▶ Short problem: Copy out the items below word for word, beginning with the line containing "Task: Reset text size with 元に戻す" and ending with the line containing "will (x=566, y=237).", both lines included.

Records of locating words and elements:

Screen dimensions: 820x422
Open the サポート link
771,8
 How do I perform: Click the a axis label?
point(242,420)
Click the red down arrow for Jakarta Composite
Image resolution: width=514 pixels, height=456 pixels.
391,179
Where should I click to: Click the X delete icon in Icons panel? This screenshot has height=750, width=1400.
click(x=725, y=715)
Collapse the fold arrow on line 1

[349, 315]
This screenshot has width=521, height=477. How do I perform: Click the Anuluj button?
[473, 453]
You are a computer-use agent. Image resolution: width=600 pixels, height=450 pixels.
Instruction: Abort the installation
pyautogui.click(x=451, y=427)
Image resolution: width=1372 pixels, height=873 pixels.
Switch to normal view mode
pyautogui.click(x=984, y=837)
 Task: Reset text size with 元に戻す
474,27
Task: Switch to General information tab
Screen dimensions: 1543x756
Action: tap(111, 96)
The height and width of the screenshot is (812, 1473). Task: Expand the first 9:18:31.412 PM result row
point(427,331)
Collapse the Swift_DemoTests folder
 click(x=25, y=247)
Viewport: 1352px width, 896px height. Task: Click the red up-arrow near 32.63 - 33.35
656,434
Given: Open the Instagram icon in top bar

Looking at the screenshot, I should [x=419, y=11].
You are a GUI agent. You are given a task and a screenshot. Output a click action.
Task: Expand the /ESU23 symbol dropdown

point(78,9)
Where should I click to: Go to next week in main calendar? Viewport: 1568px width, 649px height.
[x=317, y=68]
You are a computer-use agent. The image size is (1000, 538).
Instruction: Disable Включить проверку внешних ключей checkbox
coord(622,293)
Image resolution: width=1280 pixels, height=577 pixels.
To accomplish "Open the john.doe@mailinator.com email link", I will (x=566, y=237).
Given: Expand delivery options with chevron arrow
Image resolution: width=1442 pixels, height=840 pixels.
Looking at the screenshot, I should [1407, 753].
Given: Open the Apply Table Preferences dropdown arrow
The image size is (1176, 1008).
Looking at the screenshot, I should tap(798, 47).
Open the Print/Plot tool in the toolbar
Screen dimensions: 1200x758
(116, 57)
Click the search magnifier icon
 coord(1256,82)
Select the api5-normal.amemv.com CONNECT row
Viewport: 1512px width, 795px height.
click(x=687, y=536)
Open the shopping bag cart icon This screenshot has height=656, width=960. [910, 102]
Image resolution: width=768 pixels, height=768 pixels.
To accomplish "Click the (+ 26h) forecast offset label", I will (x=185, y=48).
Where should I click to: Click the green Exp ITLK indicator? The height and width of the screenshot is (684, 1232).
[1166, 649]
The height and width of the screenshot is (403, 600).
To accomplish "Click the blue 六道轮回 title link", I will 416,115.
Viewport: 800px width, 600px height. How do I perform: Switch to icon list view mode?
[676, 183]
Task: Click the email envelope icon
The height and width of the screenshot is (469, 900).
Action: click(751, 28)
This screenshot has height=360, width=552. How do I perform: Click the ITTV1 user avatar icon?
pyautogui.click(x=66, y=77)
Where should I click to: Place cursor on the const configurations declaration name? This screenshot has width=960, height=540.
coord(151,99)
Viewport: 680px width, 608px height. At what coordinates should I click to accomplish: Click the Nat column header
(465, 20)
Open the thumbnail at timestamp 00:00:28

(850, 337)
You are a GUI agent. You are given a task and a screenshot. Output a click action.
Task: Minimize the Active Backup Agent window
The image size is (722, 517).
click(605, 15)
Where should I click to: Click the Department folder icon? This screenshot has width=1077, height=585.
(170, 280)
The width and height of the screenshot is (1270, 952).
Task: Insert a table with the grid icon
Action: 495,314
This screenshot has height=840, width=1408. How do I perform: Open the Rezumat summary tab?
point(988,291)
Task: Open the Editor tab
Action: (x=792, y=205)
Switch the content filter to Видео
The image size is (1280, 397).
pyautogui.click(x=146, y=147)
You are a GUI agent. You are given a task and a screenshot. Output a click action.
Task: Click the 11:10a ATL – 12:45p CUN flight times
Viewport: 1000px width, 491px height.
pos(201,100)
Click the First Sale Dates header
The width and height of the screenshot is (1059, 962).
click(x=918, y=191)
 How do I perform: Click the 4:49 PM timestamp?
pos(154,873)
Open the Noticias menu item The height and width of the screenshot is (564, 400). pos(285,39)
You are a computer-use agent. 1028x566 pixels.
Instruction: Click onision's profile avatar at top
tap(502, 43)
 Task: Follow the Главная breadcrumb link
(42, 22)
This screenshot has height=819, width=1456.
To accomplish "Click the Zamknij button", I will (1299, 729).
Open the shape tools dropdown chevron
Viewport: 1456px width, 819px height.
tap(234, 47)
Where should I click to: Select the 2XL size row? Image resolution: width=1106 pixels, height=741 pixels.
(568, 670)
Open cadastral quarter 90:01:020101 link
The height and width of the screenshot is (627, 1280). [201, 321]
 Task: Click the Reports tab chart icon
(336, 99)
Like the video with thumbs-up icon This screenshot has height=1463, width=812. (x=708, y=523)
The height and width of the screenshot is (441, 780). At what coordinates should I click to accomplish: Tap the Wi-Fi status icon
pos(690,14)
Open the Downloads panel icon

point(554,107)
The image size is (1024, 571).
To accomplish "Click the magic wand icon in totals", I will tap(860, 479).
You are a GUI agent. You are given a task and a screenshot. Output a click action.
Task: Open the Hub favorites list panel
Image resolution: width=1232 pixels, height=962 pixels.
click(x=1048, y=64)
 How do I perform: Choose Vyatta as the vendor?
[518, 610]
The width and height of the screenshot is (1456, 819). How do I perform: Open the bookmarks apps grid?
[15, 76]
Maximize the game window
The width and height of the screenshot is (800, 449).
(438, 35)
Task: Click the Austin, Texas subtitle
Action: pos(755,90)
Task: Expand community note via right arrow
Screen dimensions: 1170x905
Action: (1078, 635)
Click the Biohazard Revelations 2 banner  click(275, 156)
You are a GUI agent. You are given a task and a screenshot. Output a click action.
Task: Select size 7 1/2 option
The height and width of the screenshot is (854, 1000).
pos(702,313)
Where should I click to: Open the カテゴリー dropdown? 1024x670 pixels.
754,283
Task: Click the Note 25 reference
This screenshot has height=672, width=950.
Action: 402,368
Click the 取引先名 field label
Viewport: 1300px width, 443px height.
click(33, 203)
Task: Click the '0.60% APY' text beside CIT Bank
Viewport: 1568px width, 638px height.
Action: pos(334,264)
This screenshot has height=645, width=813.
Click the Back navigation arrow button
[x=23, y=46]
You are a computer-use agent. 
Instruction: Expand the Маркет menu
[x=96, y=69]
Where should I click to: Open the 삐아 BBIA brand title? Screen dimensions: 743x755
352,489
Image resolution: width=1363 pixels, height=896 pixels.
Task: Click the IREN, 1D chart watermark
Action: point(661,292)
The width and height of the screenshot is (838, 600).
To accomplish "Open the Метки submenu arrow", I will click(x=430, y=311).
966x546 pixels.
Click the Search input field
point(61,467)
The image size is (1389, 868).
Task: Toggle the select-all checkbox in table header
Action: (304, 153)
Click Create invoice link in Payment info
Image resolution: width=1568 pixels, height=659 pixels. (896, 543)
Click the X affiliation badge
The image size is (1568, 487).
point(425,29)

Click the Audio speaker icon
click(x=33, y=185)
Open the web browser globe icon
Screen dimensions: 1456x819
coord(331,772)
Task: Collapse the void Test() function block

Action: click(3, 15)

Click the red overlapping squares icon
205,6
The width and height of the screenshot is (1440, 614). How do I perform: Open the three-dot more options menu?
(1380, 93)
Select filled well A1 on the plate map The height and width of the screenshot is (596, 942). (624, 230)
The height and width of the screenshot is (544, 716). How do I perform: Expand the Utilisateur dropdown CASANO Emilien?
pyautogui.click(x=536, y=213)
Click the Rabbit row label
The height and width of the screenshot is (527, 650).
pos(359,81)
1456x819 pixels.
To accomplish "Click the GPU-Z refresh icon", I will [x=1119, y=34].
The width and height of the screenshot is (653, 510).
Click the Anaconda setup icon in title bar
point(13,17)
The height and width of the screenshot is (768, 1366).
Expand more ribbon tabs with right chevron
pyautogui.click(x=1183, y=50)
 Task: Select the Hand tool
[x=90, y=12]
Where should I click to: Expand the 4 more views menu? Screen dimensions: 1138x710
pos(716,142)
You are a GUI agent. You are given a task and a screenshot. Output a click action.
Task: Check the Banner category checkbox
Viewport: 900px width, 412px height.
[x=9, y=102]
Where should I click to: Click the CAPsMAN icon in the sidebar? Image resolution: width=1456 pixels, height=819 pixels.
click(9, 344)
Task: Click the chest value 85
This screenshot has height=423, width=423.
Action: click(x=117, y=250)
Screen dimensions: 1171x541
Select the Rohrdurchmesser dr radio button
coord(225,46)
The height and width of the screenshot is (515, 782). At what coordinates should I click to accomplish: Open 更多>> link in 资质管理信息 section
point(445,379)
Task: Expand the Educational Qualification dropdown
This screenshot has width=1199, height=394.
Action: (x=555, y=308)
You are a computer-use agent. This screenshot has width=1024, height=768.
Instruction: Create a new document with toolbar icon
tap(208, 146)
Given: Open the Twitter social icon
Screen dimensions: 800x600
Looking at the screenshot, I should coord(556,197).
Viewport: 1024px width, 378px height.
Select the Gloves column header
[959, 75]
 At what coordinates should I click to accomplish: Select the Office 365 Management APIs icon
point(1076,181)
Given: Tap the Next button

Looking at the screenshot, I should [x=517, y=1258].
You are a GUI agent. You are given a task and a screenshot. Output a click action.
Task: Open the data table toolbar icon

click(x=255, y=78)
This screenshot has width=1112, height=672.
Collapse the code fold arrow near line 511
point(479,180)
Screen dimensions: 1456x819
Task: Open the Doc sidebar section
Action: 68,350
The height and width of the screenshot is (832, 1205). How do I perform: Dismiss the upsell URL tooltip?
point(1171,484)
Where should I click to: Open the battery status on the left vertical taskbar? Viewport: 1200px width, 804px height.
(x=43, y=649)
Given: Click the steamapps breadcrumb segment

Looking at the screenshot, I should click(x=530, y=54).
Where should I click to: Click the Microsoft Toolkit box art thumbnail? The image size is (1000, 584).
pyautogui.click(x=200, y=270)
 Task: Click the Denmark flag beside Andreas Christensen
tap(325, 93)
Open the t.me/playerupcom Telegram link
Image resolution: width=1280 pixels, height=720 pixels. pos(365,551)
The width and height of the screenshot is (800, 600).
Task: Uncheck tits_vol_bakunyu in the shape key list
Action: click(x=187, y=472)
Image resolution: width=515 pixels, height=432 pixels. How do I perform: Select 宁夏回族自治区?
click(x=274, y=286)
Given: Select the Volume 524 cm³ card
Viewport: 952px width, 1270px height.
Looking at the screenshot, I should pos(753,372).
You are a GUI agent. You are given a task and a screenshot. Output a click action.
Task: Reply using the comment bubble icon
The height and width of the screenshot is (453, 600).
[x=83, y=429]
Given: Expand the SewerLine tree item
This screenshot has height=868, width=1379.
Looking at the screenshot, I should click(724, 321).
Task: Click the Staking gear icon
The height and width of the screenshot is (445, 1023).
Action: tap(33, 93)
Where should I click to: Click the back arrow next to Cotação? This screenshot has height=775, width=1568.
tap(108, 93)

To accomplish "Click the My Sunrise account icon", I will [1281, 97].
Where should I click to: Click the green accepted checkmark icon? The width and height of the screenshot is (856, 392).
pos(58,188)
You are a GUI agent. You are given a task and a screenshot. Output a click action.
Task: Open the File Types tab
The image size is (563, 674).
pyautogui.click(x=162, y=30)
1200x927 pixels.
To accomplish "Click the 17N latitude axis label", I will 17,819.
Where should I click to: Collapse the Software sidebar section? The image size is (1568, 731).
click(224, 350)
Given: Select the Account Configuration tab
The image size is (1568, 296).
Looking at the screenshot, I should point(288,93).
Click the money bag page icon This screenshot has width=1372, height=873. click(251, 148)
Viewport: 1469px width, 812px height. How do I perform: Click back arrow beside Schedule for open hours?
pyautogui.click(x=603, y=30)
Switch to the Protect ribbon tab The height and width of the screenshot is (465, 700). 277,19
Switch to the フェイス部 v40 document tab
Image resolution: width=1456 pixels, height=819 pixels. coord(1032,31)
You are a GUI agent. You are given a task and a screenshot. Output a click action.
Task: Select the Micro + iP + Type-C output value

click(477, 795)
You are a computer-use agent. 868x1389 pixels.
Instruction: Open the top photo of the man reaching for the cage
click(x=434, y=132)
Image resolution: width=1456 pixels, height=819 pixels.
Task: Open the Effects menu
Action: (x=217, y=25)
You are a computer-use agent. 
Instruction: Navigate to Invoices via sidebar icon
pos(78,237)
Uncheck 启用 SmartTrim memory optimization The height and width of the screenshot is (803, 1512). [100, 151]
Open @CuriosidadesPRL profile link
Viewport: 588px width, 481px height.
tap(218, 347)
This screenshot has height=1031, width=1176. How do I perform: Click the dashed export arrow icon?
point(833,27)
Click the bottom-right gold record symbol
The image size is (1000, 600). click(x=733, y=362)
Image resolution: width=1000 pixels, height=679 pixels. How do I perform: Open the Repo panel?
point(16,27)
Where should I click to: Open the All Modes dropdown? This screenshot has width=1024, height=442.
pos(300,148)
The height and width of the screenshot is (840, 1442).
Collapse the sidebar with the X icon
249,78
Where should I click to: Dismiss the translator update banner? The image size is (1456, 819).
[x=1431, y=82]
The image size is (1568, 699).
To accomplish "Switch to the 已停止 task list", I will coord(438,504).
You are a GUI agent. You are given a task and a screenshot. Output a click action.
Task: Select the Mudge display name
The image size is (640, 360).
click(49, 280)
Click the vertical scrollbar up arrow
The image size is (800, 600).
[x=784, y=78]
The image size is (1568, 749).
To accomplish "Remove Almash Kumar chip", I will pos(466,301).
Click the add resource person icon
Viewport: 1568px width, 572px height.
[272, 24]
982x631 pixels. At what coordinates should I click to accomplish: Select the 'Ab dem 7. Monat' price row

▶ Full answer:
 Task: Reset text size with 元に戻す
474,27
Task: Switch to General information tab
Screen dimensions: 1543x756
Action: tap(111, 96)
The height and width of the screenshot is (812, 1473). Task: Expand the first 9:18:31.412 PM result row
point(427,331)
Collapse the Swift_DemoTests folder
 click(x=25, y=247)
Viewport: 1352px width, 896px height. Task: Click the red up-arrow near 32.63 - 33.35
656,434
Given: Open the Instagram icon in top bar

Looking at the screenshot, I should [x=419, y=11].
You are a GUI agent. You are given a task and a screenshot. Output a click action.
Task: Expand the /ESU23 symbol dropdown

point(78,9)
Where should I click to: Go to next week in main calendar? Viewport: 1568px width, 649px height.
[x=317, y=68]
You are a computer-use agent. The image size is (1000, 538).
Instruction: Disable Включить проверку внешних ключей checkbox
coord(622,293)
Image resolution: width=1280 pixels, height=577 pixels.
To accomplish "Open the john.doe@mailinator.com email link", I will (x=566, y=237).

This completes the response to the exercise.